There's the part where the husband says "thank you for coming back to me" when technically she was never physically absent.

Sob - might have to download that film now it's a good rainy day for it!

SarahBumBarer · 02/08/2013 10:54

I agree in part Emily. I do not think that EA's are just in the minds of women and I don't think it is as pre-mediatated as "preparing to shag" the OW. It is an often slow sub-conscious crossing of boundaries where you genuinely feel that it is simply a friendship deepening and a "coincidental" contemporaneous deterioration in your relationship with your OH.

However I do agree that there is and probably should be a difference in male/female friendships so I'm old fashioned too and have been burnt in the past by a friendship turning into something else for a while (completely out of the blue) and then ending badly. So while I might have some good male friends I do not and would not confide any relationship issues that I might be having with my DH with them in the way that I would with my female friends.

My DH thinks, and I agree to a large extent, that there are certain things that I can get from friendships with women (and vice-versa re him and men) that he cannot provide but thinks that in the main whatever I can get from a friendship with a man should be something that he can provide and there is a danger element to seeking that outside the marriage. There is not a ban on opposite sex friends but an expectation that we each maintain certain boundaries which are different to the boundaries which exist with same sex friendships.

OP with regard to whether it is different if the friend is of the same sex then yes and no. I would not say that it is an emotional affair with someone of the same sex and in general the absence of any sexual connection does not trigger the same kind of emotional betrayal as takes place in an EA but that is not to say that that person of the same sex may not be a danger and may not be a "friend to the marriage".

Is it actually the opposite sex friendship which is causing concern?

JamieandtheMagicTorch · 02/08/2013 11:41

The EA is dangerous because it can go on for a long time with all parties involved reassuring themselves they are doing nothing wrong because no sex is involved.

It bamboozles the spouse because they can be accused of being jealous and ridiculous, because "nothing has happened".

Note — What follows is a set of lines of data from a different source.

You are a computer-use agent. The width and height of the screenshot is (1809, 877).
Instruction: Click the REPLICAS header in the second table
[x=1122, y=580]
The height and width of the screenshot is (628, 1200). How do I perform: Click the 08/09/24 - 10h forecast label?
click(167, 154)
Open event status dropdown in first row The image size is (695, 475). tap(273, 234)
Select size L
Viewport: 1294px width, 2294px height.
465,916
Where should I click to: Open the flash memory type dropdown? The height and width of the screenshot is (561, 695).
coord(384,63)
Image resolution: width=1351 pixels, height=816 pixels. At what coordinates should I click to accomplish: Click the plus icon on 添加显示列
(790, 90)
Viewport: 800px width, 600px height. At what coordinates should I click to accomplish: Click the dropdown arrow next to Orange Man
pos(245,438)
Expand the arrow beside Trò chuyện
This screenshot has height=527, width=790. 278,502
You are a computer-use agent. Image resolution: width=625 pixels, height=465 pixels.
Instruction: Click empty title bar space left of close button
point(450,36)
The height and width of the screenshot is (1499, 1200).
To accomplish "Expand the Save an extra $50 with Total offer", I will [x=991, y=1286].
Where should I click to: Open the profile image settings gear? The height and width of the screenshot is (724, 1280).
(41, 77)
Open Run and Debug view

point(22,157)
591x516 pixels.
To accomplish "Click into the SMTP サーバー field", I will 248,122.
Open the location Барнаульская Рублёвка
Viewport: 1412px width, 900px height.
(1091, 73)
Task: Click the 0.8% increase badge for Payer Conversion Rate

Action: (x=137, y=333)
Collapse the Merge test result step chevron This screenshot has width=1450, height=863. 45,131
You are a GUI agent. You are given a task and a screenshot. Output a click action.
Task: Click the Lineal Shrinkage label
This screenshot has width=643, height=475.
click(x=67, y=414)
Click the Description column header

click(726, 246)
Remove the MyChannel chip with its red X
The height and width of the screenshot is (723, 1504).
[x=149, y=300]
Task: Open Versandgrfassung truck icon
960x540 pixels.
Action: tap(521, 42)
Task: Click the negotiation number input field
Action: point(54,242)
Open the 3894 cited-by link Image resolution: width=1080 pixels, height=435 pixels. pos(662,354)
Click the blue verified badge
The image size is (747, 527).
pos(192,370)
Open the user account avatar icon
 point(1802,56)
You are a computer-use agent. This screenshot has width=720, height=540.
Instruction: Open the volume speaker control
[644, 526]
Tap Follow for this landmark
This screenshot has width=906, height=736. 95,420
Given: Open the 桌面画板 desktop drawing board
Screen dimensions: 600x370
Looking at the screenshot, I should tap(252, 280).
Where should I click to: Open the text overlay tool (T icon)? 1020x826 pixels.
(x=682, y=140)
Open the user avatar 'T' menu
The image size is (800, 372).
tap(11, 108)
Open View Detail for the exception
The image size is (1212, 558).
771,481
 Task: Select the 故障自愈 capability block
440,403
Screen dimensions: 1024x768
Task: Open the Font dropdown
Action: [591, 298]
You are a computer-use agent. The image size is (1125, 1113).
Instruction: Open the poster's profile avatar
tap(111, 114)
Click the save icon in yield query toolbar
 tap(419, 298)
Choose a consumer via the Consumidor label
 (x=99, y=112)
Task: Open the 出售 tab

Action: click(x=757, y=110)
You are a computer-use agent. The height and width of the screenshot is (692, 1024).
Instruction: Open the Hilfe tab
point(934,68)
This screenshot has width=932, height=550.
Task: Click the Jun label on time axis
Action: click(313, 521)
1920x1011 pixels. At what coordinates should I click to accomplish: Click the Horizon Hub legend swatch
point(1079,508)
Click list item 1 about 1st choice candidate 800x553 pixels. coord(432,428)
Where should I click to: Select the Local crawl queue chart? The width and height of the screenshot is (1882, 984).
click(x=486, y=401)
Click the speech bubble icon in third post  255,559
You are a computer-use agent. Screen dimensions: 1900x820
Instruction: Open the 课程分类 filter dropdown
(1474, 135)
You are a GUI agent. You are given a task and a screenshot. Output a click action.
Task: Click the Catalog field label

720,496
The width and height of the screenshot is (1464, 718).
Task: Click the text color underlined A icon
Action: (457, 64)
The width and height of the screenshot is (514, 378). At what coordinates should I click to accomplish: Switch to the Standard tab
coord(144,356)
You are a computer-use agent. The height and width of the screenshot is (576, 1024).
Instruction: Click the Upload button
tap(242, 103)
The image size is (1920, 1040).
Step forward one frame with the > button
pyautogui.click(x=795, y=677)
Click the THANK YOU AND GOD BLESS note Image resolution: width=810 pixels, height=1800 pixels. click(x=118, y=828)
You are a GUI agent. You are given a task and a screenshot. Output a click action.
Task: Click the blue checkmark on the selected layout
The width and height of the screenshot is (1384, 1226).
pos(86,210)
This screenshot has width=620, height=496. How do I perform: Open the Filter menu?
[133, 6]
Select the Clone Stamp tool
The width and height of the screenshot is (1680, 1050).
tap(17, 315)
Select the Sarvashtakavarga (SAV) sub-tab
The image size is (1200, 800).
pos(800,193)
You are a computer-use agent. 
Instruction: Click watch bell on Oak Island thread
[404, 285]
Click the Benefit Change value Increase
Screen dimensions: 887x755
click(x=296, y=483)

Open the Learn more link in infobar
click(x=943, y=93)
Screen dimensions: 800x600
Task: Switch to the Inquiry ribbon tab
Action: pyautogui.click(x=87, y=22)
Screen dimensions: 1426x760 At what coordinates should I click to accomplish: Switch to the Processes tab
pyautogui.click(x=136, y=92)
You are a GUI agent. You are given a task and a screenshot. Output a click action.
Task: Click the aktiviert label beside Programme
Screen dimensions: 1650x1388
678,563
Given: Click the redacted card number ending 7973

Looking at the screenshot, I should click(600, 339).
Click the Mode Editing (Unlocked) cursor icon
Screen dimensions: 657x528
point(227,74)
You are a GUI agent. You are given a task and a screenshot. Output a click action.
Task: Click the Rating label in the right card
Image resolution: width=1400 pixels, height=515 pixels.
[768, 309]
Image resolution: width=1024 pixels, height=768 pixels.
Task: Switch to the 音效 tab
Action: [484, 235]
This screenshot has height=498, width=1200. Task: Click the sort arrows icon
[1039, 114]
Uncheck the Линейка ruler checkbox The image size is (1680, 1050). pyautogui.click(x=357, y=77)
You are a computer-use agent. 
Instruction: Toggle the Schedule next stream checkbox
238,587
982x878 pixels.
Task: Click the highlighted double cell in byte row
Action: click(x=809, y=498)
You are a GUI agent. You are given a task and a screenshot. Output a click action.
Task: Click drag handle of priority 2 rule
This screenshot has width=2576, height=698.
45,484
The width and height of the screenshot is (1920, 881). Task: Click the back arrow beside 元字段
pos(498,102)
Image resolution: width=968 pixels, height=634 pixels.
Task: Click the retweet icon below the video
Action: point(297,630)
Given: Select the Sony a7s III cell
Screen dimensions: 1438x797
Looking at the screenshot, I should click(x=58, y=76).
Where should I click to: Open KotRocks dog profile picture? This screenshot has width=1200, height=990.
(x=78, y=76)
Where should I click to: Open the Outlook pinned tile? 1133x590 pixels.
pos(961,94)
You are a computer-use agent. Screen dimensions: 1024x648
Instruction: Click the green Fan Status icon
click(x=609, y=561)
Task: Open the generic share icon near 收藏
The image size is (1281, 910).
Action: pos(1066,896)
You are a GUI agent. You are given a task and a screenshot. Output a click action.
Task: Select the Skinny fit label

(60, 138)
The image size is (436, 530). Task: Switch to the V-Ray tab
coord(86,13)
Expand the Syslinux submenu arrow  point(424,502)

The relationship between spouses is then damage and the sex can be the "justified" more easily.

JamieandtheMagicTorch · 02/08/2013 11:47

sockreturning

I think it's narrow to define "inappropriate" just as "sexual", for me anyway. I have been married a long time.

Maybe it depends on the nature of your partnership/marriage - and whether the introduction of a "new^ friendship changes that. An EA will mean the spouse won't be as emotionally "present", will be taking their spouse for granted, will be reserving their "best side" for the other OM/OW. In some cases will be spending time with the Om/OW that really should be family time.

thebody · 02/08/2013 12:34

I agree with you Emily.

TroublesomeEx · 02/08/2013 13:24

The EA is dangerous because it can go on for a long time with all parties involved reassuring themselves they are doing nothing wrong because no sex is involved.

It bamboozles the spouse because they can be accused of being jealous and ridiculous, because "nothing has happened".

The relationship between spouses is then damage and the sex can be the "justified" more easily.

That's exactly what my exH did. He was really upset to have it called an affair on the basis that no sex had been involved before we separated (but did happen within 3 days of me kicking him out!) and he liked to think of himself as 'not like other men' and being above all that affairs nonsense. He believed he'd found 'true love'.

Maybe he had! He dumped her but they've recently got back together. Some of his friends who've met her have said she's more matched to him than I was and he was punching well above his weight with me anyway Wink

Emilythornesbff · 02/08/2013 16:42

I think you have a very good point jamieandthemagictorch

Dahlen · 02/08/2013 16:51

I think a relationship crosses the line from friendship into an emotional affair when its existence starts to detract from the primary relationship - either because of the time it takes up, the effort that goes into it, or because it's a precursor to a sexual affair.